Tuesday, January 01, 2008
Paul Carrillo, Dirk Early and Ed Olsen have created a great new data set on Rent
It gives indexes of quality adjusted rents across American metropolitan areas. I am discussing the paper at the ASSA meetings this week; the authors finds a method for constructing hedonic price indexes for rent for MSAs and rural areas. They then compare costs for a typical, constant quality unit across MSAs. This is a very useful exercise--I will speak on issues involved with index construction, but my criticisms will be more quibbles than anything else.
The data they produce are fun to play with. The graph to the left is a scatter plot of rent against per capita income for 90 cities. The relationship is pretty tight, the correlation coefficient being about .55. Not bad for one variable.

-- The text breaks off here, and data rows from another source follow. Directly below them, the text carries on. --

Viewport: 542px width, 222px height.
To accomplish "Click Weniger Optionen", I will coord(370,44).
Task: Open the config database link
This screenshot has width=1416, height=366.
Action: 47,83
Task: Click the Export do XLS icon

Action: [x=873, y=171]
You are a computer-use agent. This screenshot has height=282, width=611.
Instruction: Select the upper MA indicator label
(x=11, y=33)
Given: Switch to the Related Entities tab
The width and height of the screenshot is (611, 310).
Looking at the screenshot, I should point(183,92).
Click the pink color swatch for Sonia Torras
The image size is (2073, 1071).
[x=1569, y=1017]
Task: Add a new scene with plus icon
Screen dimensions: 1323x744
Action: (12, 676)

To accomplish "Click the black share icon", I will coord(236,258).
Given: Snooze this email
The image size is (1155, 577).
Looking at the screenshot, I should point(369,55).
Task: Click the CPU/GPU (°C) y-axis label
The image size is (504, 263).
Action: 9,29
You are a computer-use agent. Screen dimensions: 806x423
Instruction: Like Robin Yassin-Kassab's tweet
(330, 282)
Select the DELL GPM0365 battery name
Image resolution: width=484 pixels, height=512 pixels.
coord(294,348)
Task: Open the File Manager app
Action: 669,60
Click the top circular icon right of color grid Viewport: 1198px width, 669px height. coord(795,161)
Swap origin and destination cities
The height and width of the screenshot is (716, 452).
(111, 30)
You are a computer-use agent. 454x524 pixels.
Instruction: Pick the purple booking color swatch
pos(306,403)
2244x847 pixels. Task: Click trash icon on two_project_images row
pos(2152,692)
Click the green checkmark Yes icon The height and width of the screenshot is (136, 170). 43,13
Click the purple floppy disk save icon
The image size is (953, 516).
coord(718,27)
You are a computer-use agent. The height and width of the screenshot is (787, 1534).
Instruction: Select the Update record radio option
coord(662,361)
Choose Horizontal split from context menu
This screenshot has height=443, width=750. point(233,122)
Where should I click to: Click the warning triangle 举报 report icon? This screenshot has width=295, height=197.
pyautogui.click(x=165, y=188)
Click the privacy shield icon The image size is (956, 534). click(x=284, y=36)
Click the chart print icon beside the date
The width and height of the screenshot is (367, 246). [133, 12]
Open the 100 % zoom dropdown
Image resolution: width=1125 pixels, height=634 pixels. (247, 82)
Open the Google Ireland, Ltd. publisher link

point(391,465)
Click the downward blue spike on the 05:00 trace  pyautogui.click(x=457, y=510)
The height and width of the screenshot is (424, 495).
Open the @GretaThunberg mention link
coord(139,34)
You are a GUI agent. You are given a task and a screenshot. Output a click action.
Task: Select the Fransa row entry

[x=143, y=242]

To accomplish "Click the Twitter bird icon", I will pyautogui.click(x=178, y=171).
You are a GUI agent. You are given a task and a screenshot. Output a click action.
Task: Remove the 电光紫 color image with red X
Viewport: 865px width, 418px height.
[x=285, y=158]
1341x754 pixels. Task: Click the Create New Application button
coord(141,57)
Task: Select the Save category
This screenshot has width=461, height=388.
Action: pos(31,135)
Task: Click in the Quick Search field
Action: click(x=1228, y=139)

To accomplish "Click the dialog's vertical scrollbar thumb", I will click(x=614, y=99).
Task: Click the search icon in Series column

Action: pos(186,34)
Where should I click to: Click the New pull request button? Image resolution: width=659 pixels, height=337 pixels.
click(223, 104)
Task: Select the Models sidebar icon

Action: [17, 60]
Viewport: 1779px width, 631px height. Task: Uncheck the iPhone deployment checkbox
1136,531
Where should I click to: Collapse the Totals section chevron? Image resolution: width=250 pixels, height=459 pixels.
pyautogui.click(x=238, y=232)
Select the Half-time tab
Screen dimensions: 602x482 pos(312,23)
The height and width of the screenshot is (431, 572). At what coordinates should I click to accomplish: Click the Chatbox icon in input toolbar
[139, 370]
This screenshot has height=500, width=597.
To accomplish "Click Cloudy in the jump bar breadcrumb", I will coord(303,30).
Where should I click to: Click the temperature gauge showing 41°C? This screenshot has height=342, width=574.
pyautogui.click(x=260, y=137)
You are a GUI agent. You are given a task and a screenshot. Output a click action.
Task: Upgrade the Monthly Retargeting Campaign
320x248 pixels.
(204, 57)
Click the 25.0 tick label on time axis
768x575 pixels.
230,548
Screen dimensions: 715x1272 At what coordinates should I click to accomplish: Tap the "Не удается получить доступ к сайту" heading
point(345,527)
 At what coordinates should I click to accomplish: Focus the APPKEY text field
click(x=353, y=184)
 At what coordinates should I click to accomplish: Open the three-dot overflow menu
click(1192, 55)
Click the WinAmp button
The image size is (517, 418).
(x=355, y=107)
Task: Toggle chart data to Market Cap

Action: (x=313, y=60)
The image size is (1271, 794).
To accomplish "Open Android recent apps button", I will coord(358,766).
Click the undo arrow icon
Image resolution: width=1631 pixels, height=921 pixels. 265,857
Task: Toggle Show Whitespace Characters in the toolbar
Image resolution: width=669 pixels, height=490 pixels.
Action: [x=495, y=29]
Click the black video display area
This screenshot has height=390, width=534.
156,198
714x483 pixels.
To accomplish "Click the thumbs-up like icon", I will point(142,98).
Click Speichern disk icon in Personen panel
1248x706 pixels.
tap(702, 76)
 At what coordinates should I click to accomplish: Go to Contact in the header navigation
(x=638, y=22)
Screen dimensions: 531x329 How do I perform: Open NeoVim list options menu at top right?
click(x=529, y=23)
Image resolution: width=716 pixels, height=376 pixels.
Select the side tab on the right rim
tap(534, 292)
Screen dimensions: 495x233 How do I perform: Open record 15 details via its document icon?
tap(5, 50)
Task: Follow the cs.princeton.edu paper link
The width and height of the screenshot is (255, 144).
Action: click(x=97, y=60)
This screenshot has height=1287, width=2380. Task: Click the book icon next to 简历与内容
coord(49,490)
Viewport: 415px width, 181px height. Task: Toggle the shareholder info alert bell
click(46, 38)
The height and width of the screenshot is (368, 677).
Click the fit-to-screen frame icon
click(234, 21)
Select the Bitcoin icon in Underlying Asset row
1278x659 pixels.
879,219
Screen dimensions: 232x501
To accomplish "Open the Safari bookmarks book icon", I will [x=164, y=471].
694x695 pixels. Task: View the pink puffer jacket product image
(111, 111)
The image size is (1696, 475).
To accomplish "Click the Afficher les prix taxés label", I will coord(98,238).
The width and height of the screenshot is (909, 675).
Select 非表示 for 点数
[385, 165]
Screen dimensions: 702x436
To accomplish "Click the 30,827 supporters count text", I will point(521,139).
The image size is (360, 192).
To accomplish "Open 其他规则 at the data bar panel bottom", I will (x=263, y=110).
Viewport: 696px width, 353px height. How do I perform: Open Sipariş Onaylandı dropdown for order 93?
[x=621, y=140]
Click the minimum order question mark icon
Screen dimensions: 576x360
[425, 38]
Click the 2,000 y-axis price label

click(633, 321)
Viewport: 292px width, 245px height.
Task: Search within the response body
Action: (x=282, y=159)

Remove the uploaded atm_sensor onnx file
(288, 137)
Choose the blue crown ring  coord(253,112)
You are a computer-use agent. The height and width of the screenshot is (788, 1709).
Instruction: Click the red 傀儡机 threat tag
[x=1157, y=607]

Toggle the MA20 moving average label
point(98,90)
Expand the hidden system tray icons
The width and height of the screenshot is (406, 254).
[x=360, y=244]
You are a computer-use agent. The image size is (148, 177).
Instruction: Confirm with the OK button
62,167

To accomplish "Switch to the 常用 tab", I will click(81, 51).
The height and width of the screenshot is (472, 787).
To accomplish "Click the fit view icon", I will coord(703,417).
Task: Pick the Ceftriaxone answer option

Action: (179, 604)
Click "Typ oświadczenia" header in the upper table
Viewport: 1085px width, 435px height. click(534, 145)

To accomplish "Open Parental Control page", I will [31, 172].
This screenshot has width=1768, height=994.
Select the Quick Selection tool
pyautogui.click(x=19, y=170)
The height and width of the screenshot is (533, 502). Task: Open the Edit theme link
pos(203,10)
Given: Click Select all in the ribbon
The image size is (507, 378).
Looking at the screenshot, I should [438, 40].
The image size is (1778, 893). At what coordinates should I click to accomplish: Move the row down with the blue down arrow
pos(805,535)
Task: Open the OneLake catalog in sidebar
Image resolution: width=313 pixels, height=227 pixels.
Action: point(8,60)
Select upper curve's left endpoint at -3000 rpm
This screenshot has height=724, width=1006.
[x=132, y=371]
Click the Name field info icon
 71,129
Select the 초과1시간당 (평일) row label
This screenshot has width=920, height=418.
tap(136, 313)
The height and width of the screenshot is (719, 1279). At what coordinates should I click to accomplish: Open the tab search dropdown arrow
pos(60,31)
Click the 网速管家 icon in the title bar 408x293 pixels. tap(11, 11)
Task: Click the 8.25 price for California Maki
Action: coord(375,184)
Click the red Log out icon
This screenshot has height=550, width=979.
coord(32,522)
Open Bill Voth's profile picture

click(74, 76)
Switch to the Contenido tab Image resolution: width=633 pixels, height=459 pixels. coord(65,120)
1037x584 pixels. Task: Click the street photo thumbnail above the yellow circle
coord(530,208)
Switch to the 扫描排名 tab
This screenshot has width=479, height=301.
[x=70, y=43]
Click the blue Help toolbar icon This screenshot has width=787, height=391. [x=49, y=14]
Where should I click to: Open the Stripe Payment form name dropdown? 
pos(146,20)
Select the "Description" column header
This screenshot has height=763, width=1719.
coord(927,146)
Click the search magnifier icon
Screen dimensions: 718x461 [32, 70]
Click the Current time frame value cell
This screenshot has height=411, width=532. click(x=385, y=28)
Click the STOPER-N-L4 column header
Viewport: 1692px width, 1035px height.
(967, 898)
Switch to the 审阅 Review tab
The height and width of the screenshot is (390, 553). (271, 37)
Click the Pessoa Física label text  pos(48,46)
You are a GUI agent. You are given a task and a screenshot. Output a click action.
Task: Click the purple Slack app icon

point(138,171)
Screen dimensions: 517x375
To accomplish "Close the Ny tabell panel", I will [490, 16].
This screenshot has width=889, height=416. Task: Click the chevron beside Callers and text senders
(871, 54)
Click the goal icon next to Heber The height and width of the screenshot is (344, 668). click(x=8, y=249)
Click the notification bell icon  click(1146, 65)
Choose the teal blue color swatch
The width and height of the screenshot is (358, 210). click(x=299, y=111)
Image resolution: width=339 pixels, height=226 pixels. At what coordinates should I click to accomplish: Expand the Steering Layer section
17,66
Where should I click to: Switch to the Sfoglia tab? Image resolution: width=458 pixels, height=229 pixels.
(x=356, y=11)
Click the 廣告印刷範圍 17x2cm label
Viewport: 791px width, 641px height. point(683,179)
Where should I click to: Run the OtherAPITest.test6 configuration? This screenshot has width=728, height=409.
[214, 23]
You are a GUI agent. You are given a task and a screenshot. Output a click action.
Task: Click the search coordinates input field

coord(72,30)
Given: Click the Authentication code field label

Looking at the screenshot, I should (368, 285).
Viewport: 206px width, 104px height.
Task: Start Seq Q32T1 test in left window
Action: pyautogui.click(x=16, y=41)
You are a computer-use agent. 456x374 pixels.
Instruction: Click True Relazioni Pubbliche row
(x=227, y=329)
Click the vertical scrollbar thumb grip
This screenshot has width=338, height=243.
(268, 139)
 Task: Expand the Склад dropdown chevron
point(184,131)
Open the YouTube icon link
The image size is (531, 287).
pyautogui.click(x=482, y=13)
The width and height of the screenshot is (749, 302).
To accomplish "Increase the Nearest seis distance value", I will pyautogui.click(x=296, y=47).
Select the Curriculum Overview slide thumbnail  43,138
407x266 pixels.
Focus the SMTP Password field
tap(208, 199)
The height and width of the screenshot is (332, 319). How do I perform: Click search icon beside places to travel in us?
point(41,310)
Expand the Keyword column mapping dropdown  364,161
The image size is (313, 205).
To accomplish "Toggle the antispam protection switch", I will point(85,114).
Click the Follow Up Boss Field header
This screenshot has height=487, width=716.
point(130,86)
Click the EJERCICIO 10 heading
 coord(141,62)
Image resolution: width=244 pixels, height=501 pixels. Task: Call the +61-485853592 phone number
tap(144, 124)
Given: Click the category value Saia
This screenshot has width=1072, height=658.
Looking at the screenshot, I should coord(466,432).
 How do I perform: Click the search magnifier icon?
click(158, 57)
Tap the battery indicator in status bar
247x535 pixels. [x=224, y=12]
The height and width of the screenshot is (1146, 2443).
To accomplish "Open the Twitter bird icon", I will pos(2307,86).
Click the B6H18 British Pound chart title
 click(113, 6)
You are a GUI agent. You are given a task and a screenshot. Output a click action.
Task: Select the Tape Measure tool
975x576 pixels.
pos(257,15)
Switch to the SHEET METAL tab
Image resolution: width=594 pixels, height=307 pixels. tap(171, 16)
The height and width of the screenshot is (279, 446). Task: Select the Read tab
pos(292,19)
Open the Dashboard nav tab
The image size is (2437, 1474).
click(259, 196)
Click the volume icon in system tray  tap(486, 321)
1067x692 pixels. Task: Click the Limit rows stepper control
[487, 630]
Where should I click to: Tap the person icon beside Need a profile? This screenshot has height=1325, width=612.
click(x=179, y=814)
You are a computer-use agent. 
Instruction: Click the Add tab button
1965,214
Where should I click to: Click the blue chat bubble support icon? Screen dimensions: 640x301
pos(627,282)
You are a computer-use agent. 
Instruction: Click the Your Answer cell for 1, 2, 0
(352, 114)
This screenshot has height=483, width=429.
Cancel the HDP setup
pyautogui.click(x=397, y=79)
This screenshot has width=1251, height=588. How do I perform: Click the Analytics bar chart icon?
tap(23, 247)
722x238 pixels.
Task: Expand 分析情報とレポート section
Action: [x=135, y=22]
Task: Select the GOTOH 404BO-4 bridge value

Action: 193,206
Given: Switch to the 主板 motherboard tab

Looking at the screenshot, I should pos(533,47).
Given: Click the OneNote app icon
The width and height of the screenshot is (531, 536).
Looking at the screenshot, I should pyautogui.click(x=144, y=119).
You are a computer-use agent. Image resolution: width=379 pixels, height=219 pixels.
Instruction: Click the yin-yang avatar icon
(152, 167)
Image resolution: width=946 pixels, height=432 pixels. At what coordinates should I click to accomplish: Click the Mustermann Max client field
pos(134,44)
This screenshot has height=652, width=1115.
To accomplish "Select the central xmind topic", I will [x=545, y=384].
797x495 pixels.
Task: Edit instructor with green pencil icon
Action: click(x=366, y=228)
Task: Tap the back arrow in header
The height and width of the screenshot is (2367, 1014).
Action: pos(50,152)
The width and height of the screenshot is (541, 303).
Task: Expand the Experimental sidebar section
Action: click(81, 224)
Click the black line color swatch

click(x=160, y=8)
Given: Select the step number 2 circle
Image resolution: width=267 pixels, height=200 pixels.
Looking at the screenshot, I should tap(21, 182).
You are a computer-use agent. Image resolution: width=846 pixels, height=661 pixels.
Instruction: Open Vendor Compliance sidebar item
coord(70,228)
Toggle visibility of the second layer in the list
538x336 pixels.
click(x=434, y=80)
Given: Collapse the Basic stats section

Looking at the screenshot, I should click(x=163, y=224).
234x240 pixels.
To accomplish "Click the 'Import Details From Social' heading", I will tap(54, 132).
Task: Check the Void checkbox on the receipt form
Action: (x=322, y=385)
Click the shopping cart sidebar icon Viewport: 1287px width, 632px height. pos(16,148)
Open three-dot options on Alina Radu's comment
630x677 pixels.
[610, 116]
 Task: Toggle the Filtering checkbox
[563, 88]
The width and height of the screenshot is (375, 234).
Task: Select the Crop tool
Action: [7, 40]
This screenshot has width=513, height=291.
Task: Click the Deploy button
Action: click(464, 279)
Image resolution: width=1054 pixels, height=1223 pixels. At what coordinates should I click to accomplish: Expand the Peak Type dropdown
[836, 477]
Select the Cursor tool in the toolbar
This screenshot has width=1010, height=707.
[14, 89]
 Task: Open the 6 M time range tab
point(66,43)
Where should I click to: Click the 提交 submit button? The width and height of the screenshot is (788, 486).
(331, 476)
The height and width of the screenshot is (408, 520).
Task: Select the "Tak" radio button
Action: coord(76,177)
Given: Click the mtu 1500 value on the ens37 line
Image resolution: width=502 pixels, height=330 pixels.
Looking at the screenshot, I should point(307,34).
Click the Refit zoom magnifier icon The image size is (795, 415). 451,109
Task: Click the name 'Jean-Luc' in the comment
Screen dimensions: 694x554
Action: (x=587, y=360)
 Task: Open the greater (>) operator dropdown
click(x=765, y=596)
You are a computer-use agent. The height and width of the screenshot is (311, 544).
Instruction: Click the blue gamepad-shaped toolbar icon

If we look at another scatter plot between population and rent, we find a rather non linear relationship: there seems to be a critical population above which rents rise quite dramatically. These findings are rather good news for those of us who think the standard urban model gives us insight into systems of cities.
A regression using both income and population to explain rent produces an equation where an increase of 1 million population adds 2 percent to rent; while an income change of $1000 produces also a 2 percent change in cross section. Highest household income in the data was 22000 more than the lowest, meaning that income could explain a 44% difference in rent.
Still, one of the striking things about the CEO data is how little variation in rental costs there are in the US relative to house prices. This is the puzzle that is worth substantial examination.